### TASK TO CARRY OUT
Below are records. Find each line in them that holds the word "computer" and copy it.

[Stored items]

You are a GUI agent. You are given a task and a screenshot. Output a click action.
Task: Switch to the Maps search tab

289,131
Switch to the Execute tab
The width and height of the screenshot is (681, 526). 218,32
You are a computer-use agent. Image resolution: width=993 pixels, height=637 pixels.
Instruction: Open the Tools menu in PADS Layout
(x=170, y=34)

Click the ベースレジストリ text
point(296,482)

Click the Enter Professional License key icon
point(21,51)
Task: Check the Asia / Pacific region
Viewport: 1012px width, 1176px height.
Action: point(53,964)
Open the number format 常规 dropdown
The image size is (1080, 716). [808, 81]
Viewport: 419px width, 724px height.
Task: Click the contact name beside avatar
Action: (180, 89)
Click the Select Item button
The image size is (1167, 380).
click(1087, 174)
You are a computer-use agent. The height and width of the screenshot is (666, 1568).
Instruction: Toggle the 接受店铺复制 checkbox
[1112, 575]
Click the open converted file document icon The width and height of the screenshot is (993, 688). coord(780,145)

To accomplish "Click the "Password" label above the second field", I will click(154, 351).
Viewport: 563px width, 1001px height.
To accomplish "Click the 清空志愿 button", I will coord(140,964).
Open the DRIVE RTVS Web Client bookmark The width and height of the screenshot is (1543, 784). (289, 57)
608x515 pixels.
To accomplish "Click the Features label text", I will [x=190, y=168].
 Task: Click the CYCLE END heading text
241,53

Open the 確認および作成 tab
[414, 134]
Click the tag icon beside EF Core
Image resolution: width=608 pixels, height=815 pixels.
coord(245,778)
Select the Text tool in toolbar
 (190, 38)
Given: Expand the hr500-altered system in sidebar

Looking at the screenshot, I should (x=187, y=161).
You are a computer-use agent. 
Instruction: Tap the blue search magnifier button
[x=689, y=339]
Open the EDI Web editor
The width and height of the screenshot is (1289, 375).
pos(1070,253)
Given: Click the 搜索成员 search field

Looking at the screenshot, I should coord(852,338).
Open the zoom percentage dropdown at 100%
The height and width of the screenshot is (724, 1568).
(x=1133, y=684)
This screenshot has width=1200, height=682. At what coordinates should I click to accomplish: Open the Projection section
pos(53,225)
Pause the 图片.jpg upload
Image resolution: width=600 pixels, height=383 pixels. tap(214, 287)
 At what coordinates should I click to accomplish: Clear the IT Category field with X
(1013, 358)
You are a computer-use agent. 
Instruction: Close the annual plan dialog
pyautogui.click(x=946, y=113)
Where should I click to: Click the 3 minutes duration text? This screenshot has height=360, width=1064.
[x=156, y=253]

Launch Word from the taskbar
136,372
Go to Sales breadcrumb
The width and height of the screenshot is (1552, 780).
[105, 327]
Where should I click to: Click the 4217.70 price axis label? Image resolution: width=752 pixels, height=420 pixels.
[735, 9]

### WRITTEN RESPONSE
You are a computer-use agent. Image resolution: width=993 pixels, height=637 pixels.
You are a computer-use agent. The height and width of the screenshot is (666, 1568).
You are a computer-use agent. 
You are a computer-use agent. 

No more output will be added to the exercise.